SPH Flow

To prepare a nanoFluidX model, a SPH Flow solution (Smoothed Particle Hydrodynamics) must be defined in SimLab and dedicated to nanoFluidX.

There are three solution types available, Drivetrain Oiling, Vehicle Wading, and Water Management. The Create Solution settings are also detailed.

In SimLab, go to Solutions > SPH Flow.

Drivetrain Oiling

Figure 1.

In this solution, physics can be solved based on single-phase or multiphase flow.

Vehicle Wading

This solution is designed for simulation vehicle wading through deep water. Two approaches are available for simulation type, Moving Vehicle/Static Road and Static Vehicle/Moving Road. These simulations are characterized by complex geometry interacting with a free surface fluid. Vehicle wading simulations in nanoFluidX are always single-phase simulations.

Figure 2.
Moving Vehicle [Moving Vehicle, Static Road]
This approach mimics a real-world condition. A water channel is defined, and the vehicle drives through it. This approach is more realistic and captures the dynamic fluid behavior during water entry and exit. It is recommended for comparing physical tests. However, it is the more computationally expensive approach.
Moving Vehicle [Moving Vehicle, Static Road]
This approach is simpler and uses a configuration like a wind tunnel. The vehicle remains static, but the road and wheels are assigned boundary conditions that mimic the correct vehicle speed. Water approaches the vehicle from an inlet at the front of the channel. This approach is less computationally expensive than the moving vehicle simulation, but it is not possible to capture the fluid behavior during water entry and exit.

Water Management

This solution is used to simulate a variety of use cases with a focus on directing water flow, water reach, etc. Supports Shower generation along with efficient 1-click particle generation.

Figure 3.

Select Bodies

Select the bodies to be included in the simulation. Only the bodies selected will be used for the simulation, even though there are more bodies in the SimLab database. Currently CAD bodies are not supported in the solution, only tessellated/meshed FEM bodies are permitted.


Interaction Scheme
In Solver Settings you can choose whether to use Riemann or Weighted interaction schemes (interactionscheme). Weighted is the default choice and is capable of handling violent and chaotic multiphase flows. Riemann results in smoother pressure gradients and less breakup of sprays and jets but will experience local instabilities with more violent flows.
When using Weighted interaction, Transport Velocity and Free Surface should be set in simulation parameters. Riemann interaction offers some advanced controls, but these should not require adjustment.

Figure 4.
Surface Tension
Choose if surface tension is active (surften_model) and which model to use. By default, surface tension is disabled, since it adds computational cost.
When creating a multiphase simulation, ADAMI should be chosen. This uses a physical value of surface tension coefficient (surf_ten) which can be calculated.
For single-phase simulations, SINGLE_PHASE or TARTAKOVSKY should be chosen. The Tartakovsky model has the advantage in that a physical value of surface tension coefficient (surf_ten) can be calculated and used.

Figure 5.
Note: Surface Tension requires reference curvature (ref_curv) to be set in Domain parameters, along with surface tension coefficient (surf_ten) in Material (phase) parameters.
Specifies whether the Akinci wall adhesion model (adhesion_model) is active. This is used in conjunction with surface tension to define how the fluid interacts with the wall and the contact angle of a fluid droplet on the wall.

Figure 6.
Important: Adhesion Coefficient (adhesionCoeff) must also be set in Material (phase) parameters when using the adhesion model.
Heat Transfer
Activates energy_transport so that the energy equation is solved by nanoFluidX for conduction and convection heat transfer.
Important: When Heat Transfer is used, initial temperature (temp_0), evolve temperature flag (evolve_temp), specific heat capacity of the material (heat_cap) and heat conduction coefficient of the material (heat_cond) should be set in Material (phase) parameters. Heat Transfer and Flux output should also be requested in Results Request.
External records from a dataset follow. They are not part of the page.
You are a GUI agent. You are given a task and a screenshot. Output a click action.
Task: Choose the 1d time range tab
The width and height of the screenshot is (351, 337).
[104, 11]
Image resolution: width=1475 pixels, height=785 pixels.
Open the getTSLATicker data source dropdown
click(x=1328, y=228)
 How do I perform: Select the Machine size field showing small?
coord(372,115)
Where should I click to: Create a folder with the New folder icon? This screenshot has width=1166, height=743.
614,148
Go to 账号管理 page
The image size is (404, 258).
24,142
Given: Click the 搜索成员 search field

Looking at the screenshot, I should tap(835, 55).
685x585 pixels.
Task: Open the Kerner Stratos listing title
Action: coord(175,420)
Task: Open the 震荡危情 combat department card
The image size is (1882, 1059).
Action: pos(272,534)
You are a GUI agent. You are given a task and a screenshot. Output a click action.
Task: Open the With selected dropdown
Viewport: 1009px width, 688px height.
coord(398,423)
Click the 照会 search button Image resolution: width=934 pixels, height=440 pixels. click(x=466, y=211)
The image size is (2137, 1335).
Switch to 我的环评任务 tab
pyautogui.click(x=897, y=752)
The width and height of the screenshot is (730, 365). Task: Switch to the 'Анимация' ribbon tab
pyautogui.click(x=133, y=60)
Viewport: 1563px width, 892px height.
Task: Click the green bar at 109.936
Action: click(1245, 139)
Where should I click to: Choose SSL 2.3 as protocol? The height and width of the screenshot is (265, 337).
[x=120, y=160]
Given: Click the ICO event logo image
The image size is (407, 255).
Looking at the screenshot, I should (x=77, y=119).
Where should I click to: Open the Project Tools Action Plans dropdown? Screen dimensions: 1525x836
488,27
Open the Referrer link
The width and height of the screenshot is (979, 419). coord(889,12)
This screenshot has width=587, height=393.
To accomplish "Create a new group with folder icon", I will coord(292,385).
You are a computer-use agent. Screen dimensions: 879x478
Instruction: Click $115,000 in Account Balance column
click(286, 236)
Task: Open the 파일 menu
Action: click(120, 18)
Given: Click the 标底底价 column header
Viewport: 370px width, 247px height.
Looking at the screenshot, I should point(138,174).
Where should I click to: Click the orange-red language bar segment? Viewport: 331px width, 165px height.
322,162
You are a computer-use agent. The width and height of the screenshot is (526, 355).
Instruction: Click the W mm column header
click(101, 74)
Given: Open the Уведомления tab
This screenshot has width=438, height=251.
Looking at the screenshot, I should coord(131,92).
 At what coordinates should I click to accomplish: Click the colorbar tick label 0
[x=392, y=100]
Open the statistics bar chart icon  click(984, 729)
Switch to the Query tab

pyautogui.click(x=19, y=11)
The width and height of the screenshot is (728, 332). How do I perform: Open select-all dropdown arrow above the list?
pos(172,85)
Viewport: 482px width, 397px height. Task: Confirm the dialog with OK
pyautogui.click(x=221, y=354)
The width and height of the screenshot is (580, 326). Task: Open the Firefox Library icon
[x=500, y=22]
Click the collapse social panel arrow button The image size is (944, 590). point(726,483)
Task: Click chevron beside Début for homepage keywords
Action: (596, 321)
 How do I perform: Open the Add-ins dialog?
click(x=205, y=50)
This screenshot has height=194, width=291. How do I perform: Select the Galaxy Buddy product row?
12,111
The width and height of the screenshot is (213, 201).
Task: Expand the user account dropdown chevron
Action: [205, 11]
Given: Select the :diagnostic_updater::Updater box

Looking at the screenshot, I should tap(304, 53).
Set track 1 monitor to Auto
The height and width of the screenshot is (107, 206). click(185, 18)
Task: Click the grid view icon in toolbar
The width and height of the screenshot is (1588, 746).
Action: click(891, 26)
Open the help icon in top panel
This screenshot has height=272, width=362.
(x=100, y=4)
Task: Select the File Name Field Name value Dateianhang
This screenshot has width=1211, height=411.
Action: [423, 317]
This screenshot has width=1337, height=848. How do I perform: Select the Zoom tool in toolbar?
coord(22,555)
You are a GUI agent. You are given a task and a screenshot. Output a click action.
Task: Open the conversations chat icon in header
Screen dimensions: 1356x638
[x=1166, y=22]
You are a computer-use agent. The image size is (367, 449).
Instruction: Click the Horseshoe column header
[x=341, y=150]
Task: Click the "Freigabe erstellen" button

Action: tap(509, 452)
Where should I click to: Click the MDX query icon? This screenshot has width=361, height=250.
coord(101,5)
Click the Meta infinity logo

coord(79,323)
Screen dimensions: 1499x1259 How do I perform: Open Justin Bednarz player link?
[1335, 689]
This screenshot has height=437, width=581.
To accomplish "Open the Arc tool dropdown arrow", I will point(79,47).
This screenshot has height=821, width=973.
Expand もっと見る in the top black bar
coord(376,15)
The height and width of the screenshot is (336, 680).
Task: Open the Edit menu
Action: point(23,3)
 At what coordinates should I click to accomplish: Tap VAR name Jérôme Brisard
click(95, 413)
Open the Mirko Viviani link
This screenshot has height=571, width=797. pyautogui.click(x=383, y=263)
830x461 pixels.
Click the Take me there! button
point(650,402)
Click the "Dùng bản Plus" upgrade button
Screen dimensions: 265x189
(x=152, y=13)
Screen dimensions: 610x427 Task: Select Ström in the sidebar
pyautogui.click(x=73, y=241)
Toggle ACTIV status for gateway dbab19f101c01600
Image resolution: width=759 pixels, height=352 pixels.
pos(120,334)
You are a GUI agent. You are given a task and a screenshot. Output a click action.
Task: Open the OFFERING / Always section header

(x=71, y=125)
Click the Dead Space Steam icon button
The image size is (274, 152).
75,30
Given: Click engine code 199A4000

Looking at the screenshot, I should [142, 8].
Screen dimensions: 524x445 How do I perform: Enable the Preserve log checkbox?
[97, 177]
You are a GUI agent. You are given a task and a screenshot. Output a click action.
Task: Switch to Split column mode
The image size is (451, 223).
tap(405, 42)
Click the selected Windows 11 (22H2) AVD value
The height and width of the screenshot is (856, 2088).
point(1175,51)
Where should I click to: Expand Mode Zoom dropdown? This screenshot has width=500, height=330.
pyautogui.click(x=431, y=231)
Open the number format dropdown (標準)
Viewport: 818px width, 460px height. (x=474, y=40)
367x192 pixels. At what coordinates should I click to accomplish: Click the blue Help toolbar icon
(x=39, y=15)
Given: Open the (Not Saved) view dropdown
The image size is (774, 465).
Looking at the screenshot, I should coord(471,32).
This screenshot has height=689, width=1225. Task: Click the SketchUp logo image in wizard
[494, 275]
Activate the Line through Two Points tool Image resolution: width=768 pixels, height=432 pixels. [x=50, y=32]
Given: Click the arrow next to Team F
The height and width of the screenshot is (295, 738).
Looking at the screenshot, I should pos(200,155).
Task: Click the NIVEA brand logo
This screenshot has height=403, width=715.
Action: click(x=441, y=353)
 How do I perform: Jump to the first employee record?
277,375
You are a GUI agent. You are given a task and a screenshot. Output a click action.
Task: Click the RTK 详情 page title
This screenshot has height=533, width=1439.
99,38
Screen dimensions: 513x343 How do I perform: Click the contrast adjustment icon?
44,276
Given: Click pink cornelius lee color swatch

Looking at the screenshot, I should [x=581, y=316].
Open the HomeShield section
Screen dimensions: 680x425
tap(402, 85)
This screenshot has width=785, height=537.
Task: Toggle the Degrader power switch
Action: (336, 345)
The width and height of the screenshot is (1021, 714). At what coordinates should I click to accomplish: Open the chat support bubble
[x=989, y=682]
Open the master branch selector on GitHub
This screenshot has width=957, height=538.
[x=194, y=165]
dx sets the particle spacing to be used for the simulation. For guidance on selecting dx, see Particle Resolution - how to decide dx.

Start time (t_begin) is 0 by default. This only needs to be adjusted when running a restart simulation.

End time (t_end) defines the finishing time of the simulation.

Figure 7.
Important: For Vehicle wading, currently there is no check to ensure that the vehicle will reach the end of the channel when using the Moving Vehicle approach. Please ensure that the time is sufficient for the channel and vehicle speed.